Raw data:
___

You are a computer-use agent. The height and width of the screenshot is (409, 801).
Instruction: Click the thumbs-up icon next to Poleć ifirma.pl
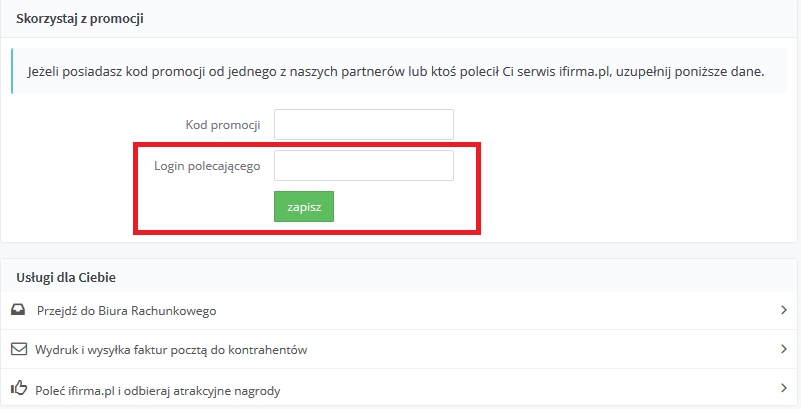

___

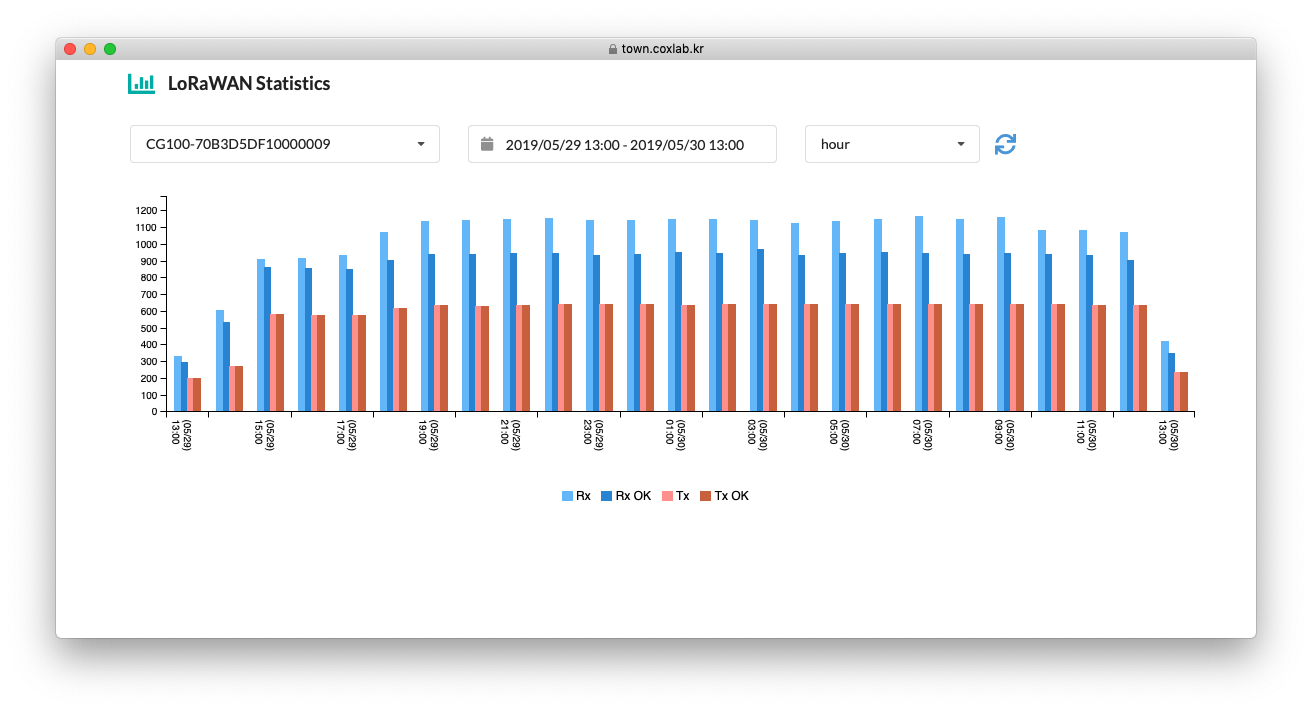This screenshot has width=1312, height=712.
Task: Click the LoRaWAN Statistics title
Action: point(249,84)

___

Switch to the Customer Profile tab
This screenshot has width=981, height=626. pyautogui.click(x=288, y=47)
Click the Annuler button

___

How to complete this task:
Beginning at the line with "You are a computer-use" and stopping after the line with "Instruction: Click the", please write out every line of the data above exactly and nothing else.

Exercise output:
You are a computer-use agent. The height and width of the screenshot is (409, 801).
Instruction: Click the thumbs-up icon next to Poleć ifirma.pl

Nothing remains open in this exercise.